One institution that evolved out of détente (and was initially a So­viet suggestion) was the Confer­ence on Security and Co-operation in Europe (CSCE). At its core, CSCE was a crisis-prevention, tension-reduction organisation. It provided a forum for maintaining dialogue, preventing misunderstandings and pursuing avenues of potential cooperation.
The CSCE did not end the Cold War but it contributed consider­ably to preventing it from becom­ing a hot war. The idea of creating a similar security architecture for the Gulf was being vetted even be­fore Obama’s Atlantic interview.
In July 2015, two scholars at Germany’s Bertelsmann Stiftung foundation published a report call­ing for a Gulf version of the CSCE, which they proposed should in­clude the six GCC states plus Iran and Iraq.
“Without a comprehensive dip­lomatic initiative, the downward spiral of violence threatens to con­tinue unabated… a Gulf CSCE can function as a kind of diplomatic and political safety net,” the report concluded.

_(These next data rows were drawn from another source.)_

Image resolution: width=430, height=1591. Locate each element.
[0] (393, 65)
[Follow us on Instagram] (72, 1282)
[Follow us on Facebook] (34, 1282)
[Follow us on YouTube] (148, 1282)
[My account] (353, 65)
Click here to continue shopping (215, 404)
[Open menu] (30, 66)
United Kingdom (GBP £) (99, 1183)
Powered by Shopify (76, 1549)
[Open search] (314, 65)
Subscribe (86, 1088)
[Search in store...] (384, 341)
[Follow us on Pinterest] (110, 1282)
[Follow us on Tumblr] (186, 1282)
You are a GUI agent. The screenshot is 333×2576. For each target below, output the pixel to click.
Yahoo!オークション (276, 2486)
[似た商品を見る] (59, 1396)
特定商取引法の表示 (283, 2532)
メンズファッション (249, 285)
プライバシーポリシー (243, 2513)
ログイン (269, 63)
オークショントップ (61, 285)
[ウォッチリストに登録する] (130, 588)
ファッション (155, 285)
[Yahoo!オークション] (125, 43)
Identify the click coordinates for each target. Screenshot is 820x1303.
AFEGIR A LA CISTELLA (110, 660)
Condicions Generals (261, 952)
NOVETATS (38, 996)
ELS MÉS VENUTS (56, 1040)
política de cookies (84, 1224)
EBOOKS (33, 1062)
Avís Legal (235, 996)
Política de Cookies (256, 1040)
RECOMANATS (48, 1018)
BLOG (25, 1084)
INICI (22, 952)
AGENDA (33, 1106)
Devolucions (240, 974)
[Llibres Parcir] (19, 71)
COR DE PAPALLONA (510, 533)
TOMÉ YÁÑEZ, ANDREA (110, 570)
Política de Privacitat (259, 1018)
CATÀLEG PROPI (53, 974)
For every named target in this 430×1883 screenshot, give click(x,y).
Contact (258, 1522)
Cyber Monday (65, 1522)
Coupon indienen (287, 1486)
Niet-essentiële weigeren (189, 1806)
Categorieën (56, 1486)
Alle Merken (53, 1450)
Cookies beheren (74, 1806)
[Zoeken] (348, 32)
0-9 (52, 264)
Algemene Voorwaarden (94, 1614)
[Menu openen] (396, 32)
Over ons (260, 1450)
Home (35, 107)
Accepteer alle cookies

In October 2015, two senior scholars at Washington’s Carn­egie Endowment for International Peace published a policy paper that called for active participation by the United States and other powers in a new Gulf security or­ganisation.
It suggested that “to give this initiative a boost, a senior US of­ficial — the president or the sec­retary of state — should articulate a long-term security, political and economic vision for the Gulf that includes a more effective regional security organisation.” This sug­gestion may have found its way into Obama’s briefing book for his forthcoming trip.
Most recently, the Brookings In­stitution think-tank in Washing­ton issued the report of a working group that was led by former sec­retary of State Madeleine Albright and former National Security Council director Stephen Hadley. It, too, invoked the CSCE model for the Gulf and, like the Carnegie report, called for an active role by the United States to bring it about.
One of the most interesting ap­peals for a new Gulf security struc­ture was made by the Institute for Peace and Conflict Studies in New Delhi. It is interesting because it calls for the involvement not only of the P5+1 countries that negoti­ated the Iran nuclear deal, but also of India, South Korea, Japan and Indonesia — all countries that rely heavily on Gulf oil and thus on Gulf peace.
Let us hope that the Indian appeal also makes its way into Obama’s briefing book as a re­minder that even under a “pivot to Asia” as his administration stated it wanted to do, the path eventu­ally returns to the Middle East.
It is easy for the president to say, offhandedly, that Gulf Arabs and Iran need to “share the neighbour­hood”. The hard part is building a security structure that achieves this goal without sacrificing US al­lies’ interests. This will require ac­tive US engagement in the process as well as a firm commitment to its allies’ defence — two pledges Obama should make at the GCC summit.